**EXTRACTED TEXT**
Yes, OP. I thought it was just me. I'm feeling more depressed than ever. I just realized I've ruined my life with bad choices. Getting older fucking sucks.

by Anonymousreply 40April 15, 2018 8:34 AM

I've been on DL for a while and we tend to get sad in late winter / early spring. In 2009, we all got sad in August for some reason...

by Anonymousreply 41April 15, 2018 8:47 AM

April is the cruelest month, stirring dull roots with spring rain, mixing memory and desire.

by Anonymousreply 42April 15, 2018 8:55 AM

You’re not alone, OP! Here for you! Post and vent away. Enjoy your Sunday.

by Anonymousreply 43April 15, 2018 3:50 PM

I've been having weird creepy dreams. Last night I dreamed Jaclyn Smith was in my bedroom talking to somebody. Then she was gone and it got really cold, so I went through this house and discovered an intruder beating my aged father in the dark. But I couldn't move or yell, just like I was trapped in Jello* or something. Very upsetting.

by Anonymousreply 44April 15, 2018 4:47 PM

Was Bootsie Gumdrops in the dream?

by Anonymousreply 45April 15, 2018 4:50 PM

I didn't mean to start this thread and make people angry. When I feel down I don't say anything or bother other people, but last night I guess everything was getting to me so I made the thread to see if others were feeling the same way. I don't have people in real life to talk to so sometimes posting here is better than nothing..

Yesterday and today I've been thinking a lot about everything in life and where I went wrong, I'm still trying to figure it all out and figure out why I am the way I am. I know some of it comes from my mom and from my past but there's more to it than just that and realizing that there's something wrong with you really hurts too. I want to ask her some questions but I don't want to get involved again either so I'll probably never know. I feel so alone all the time, and I'm just so tired of everything and trying all the time. I was going to go out today but there was a huge snowstorm yesterday so I'm kind of stuck inside for now. Anyway sorry the thread I guess.

by Anonymousreply 46April 15, 2018 7:18 PM

Don't be sorry OP, as it sounds you're dealing with enough presently, without a heaping of guilt on top. To those not into the thread, they can leave. There are many isolated and lonely people out there, and the internet and DL can be a place for community. I hope you're feeling a bit better tooday. Try not to think about where you "went wrong" or other negative thoughts for awhile.

by Anonymousreply 47April 15, 2018 7:25 PM

I always wondered why DL attracts so many unhappy people.

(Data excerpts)
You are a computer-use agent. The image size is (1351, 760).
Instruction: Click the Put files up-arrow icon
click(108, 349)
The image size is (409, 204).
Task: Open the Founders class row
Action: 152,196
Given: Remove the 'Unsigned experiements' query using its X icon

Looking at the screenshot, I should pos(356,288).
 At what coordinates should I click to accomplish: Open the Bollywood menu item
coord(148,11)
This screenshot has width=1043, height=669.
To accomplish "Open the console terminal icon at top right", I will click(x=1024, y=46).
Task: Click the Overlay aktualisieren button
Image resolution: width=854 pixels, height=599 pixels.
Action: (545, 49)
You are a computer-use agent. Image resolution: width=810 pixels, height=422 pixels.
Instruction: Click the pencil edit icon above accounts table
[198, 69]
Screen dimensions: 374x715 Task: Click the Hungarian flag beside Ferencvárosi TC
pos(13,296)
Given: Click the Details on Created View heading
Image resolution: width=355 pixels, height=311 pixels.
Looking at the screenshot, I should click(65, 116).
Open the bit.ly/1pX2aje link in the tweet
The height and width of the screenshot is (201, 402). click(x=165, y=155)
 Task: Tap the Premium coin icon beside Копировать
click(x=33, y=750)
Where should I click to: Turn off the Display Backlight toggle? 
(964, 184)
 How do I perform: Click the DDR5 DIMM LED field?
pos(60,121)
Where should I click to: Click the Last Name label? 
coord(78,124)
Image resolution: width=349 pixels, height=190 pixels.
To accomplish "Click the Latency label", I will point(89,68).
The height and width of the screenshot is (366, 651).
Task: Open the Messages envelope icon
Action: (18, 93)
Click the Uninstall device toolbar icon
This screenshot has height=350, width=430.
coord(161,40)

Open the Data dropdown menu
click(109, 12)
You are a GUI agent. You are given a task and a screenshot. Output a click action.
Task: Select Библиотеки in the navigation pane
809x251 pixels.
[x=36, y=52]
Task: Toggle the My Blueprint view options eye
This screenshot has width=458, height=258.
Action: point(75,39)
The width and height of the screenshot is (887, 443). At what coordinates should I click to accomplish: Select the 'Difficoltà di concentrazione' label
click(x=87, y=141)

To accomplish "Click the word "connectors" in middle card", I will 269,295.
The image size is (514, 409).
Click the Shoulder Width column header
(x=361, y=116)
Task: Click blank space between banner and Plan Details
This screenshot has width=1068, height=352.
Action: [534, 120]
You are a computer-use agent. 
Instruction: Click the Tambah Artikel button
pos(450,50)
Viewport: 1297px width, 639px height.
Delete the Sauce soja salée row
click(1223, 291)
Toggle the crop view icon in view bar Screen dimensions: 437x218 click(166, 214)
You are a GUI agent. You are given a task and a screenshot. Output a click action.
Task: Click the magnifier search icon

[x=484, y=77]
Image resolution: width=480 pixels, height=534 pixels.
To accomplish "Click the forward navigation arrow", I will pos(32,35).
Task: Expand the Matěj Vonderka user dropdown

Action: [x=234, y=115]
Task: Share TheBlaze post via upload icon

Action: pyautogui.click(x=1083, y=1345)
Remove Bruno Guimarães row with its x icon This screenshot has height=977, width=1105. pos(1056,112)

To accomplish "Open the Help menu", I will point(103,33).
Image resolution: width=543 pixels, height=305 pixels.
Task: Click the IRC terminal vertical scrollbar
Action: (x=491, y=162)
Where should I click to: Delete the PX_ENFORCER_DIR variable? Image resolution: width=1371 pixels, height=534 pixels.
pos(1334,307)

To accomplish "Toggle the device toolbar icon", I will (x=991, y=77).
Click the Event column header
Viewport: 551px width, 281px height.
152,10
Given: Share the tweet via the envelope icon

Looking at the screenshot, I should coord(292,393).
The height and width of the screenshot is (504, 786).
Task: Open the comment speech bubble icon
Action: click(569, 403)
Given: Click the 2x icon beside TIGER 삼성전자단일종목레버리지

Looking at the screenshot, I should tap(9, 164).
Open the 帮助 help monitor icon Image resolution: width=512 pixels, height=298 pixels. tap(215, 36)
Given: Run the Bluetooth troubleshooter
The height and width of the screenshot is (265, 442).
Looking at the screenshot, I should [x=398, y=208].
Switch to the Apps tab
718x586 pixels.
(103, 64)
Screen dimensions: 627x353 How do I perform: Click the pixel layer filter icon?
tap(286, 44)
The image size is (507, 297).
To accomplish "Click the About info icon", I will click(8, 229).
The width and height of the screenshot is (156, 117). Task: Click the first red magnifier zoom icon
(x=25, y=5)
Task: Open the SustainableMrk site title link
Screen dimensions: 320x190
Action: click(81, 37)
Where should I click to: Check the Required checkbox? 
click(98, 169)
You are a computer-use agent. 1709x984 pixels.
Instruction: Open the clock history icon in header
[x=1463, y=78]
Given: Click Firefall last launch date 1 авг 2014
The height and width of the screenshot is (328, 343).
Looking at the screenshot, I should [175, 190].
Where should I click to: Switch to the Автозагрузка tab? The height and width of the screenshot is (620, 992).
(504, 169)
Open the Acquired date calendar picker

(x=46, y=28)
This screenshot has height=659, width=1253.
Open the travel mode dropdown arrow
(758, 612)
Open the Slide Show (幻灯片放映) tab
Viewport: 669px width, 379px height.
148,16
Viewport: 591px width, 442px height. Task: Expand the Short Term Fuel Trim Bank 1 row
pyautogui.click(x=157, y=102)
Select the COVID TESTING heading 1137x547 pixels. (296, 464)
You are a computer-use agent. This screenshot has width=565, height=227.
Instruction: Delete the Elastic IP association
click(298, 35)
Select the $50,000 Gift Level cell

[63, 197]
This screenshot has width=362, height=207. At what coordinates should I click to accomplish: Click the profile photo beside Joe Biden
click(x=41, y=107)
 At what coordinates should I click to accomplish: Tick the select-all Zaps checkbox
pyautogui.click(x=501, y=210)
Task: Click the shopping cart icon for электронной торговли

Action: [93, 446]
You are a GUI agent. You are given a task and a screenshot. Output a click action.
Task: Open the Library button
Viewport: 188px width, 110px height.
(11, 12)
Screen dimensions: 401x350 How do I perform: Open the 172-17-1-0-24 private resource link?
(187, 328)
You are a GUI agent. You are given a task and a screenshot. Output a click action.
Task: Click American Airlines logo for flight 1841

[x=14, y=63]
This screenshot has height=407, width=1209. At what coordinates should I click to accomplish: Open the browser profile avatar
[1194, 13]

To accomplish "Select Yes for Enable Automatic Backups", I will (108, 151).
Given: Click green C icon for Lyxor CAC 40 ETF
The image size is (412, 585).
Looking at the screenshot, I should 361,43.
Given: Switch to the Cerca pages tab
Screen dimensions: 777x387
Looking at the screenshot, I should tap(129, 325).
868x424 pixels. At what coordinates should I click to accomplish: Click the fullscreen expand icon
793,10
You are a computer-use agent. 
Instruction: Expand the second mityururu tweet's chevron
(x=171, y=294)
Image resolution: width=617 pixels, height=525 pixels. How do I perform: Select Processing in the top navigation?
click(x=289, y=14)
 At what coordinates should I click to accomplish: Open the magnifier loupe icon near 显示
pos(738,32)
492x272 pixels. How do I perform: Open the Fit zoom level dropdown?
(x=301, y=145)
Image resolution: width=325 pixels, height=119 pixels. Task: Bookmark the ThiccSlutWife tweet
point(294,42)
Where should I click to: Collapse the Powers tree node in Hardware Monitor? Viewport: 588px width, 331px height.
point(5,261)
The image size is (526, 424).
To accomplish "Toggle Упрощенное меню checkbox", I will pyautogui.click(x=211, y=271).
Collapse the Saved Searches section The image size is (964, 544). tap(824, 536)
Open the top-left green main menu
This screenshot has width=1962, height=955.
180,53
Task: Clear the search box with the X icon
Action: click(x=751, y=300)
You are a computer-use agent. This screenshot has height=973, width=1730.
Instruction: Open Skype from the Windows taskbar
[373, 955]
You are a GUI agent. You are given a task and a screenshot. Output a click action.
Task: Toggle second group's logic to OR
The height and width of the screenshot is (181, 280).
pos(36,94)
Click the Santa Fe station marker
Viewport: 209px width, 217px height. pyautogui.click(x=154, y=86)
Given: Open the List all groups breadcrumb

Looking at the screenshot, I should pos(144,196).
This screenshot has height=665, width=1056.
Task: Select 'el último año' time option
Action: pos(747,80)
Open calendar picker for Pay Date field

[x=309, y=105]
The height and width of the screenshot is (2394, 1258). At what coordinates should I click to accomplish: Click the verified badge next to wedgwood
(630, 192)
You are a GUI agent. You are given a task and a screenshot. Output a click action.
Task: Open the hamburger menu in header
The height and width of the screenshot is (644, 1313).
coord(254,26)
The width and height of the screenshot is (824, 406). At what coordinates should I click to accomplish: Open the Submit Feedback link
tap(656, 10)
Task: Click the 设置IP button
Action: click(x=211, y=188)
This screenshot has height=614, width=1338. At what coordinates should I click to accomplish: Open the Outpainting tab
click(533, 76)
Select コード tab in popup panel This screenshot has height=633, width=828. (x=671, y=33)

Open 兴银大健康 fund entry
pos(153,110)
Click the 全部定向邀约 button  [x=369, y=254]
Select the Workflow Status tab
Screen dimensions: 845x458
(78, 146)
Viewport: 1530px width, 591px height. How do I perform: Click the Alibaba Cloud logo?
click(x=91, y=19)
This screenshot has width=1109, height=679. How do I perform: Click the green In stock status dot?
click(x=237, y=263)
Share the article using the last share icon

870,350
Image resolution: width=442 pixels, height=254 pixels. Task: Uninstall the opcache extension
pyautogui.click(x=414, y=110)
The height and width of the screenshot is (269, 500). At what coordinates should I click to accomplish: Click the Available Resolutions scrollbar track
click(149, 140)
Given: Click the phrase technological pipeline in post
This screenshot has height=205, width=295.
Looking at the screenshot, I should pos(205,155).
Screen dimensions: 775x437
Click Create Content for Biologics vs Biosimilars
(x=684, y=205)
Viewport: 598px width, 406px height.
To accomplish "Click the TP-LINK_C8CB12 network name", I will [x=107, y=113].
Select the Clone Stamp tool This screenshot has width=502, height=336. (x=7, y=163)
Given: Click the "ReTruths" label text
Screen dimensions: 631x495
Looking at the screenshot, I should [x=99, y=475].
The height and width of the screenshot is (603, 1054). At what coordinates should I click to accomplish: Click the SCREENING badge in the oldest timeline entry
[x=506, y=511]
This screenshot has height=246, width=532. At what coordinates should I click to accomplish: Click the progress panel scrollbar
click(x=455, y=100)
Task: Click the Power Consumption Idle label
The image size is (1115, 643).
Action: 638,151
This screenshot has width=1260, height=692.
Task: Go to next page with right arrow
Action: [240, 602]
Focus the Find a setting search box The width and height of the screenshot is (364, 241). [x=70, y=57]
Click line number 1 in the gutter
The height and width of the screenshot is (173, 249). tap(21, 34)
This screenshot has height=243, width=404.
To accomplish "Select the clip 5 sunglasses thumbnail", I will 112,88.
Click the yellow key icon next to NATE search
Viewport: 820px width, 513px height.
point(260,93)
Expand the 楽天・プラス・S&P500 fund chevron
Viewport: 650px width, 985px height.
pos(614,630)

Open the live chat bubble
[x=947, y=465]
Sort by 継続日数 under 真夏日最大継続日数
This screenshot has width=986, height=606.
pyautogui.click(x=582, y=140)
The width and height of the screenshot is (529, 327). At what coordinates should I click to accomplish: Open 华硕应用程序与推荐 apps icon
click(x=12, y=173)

**WHAT YOU WILL DO**
[A] In the forum thread about feeling down, what has left the original poster stuck inside?
[B] Extend the forum thread about feeling down with what follows its final post.

**ANSWERS PROVIDED**
[A] A huge snowstorm the day before.

[B]
by Anonymousreply 48April 15, 2018 9:07 PM

Beware of the Black Dog, as he will always be there, hiding and lurking somewhere. You must respect the Black Dog, and be at the ready, don’t let him get you, don’t let him win.

by Anonymousreply 49April 15, 2018 9:58 PM

Know that I love u darling, and we shall make it thru these trump years....

by Anonymousreply 50April 15, 2018 10:00 PM

OP, I feel like that almost every day. Nothing seems to interest me anymore, and the things that got me out of my funk, don't work anymore. Depression is terrible... robs your life. I can sleep all day, almost not move at all (only when I have to). You're not alone.

by Anonymousreply 51April 15, 2018 10:05 PM

Depression sure sucks!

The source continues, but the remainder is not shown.